→ WHAT YOU SHOULD DO
Return the records below exactly, leaving nothing out.

→ Collected data entries
◆ ◆ ◆ ◆ ◆ ◆ ◆

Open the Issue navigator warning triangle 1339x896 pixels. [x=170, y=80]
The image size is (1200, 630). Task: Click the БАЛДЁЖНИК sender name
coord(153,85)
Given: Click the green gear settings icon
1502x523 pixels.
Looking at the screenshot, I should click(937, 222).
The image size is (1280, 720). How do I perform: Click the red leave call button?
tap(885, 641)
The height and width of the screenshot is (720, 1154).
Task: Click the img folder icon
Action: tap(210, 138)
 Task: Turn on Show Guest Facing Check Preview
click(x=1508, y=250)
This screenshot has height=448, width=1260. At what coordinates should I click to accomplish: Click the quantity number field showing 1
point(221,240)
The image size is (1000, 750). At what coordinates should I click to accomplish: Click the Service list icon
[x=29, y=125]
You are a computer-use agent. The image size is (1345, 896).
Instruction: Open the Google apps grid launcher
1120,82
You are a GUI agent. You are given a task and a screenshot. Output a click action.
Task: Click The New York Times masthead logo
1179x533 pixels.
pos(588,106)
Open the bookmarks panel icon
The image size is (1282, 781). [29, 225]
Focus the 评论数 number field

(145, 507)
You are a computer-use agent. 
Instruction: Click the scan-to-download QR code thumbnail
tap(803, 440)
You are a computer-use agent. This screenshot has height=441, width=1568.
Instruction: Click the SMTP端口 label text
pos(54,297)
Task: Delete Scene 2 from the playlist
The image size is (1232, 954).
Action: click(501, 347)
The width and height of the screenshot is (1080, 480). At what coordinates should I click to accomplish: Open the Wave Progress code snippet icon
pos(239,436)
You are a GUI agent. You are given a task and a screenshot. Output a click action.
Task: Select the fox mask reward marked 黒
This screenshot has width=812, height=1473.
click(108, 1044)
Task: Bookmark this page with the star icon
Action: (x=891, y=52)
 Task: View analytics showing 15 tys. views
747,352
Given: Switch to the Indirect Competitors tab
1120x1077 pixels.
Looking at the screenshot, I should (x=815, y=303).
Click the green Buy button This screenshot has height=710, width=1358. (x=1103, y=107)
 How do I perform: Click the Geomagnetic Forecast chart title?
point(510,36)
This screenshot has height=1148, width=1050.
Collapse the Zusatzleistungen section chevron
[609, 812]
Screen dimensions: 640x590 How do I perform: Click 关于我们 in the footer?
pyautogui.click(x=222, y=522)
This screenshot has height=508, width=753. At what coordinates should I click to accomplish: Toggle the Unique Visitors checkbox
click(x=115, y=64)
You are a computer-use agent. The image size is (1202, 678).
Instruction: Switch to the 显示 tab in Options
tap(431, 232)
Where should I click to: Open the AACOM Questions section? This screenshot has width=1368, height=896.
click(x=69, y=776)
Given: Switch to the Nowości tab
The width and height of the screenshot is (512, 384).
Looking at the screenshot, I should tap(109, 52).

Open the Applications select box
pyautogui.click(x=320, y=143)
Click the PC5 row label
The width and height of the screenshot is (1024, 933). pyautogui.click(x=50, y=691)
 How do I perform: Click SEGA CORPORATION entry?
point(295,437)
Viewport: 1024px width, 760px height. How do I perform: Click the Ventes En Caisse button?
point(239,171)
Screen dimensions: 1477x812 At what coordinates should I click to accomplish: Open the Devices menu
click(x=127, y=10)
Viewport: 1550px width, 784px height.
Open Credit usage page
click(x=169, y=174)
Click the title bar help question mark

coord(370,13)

◆ ◆ ◆ ◆ ◆ ◆ ◆

→ REPLY TO THE TASK
Open the Issue navigator warning triangle 1339x896 pixels. [x=170, y=80]
The image size is (1200, 630). Task: Click the БАЛДЁЖНИК sender name
coord(153,85)
Given: Click the green gear settings icon
1502x523 pixels.
Looking at the screenshot, I should click(937, 222).
The image size is (1280, 720). How do I perform: Click the red leave call button?
tap(885, 641)
The height and width of the screenshot is (720, 1154).
Task: Click the img folder icon
Action: tap(210, 138)
 Task: Turn on Show Guest Facing Check Preview
click(x=1508, y=250)
This screenshot has height=448, width=1260. At what coordinates should I click to accomplish: Click the quantity number field showing 1
point(221,240)
The image size is (1000, 750). At what coordinates should I click to accomplish: Click the Service list icon
[x=29, y=125]
You are a computer-use agent. The image size is (1345, 896).
Instruction: Open the Google apps grid launcher
1120,82
You are a GUI agent. You are given a task and a screenshot. Output a click action.
Task: Click The New York Times masthead logo
1179x533 pixels.
pos(588,106)
Open the bookmarks panel icon
The image size is (1282, 781). [29, 225]
Focus the 评论数 number field

(145, 507)
You are a computer-use agent. 
Instruction: Click the scan-to-download QR code thumbnail
tap(803, 440)
You are a computer-use agent. This screenshot has height=441, width=1568.
Instruction: Click the SMTP端口 label text
pos(54,297)
Task: Delete Scene 2 from the playlist
The image size is (1232, 954).
Action: click(501, 347)
The width and height of the screenshot is (1080, 480). At what coordinates should I click to accomplish: Open the Wave Progress code snippet icon
pos(239,436)
You are a GUI agent. You are given a task and a screenshot. Output a click action.
Task: Select the fox mask reward marked 黒
This screenshot has width=812, height=1473.
click(108, 1044)
Task: Bookmark this page with the star icon
Action: (x=891, y=52)
 Task: View analytics showing 15 tys. views
747,352
Given: Switch to the Indirect Competitors tab
1120x1077 pixels.
Looking at the screenshot, I should (x=815, y=303).
Click the green Buy button This screenshot has height=710, width=1358. (x=1103, y=107)
 How do I perform: Click the Geomagnetic Forecast chart title?
point(510,36)
This screenshot has height=1148, width=1050.
Collapse the Zusatzleistungen section chevron
[609, 812]
Screen dimensions: 640x590 How do I perform: Click 关于我们 in the footer?
pyautogui.click(x=222, y=522)
This screenshot has height=508, width=753. At what coordinates should I click to accomplish: Toggle the Unique Visitors checkbox
click(x=115, y=64)
You are a computer-use agent. The image size is (1202, 678).
Instruction: Switch to the 显示 tab in Options
tap(431, 232)
Where should I click to: Open the AACOM Questions section? This screenshot has width=1368, height=896.
click(x=69, y=776)
Given: Switch to the Nowości tab
The width and height of the screenshot is (512, 384).
Looking at the screenshot, I should tap(109, 52).

Open the Applications select box
pyautogui.click(x=320, y=143)
Click the PC5 row label
The width and height of the screenshot is (1024, 933). pyautogui.click(x=50, y=691)
 How do I perform: Click SEGA CORPORATION entry?
point(295,437)
Viewport: 1024px width, 760px height. How do I perform: Click the Ventes En Caisse button?
point(239,171)
Screen dimensions: 1477x812 At what coordinates should I click to accomplish: Open the Devices menu
click(x=127, y=10)
Viewport: 1550px width, 784px height.
Open Credit usage page
click(x=169, y=174)
Click the title bar help question mark

coord(370,13)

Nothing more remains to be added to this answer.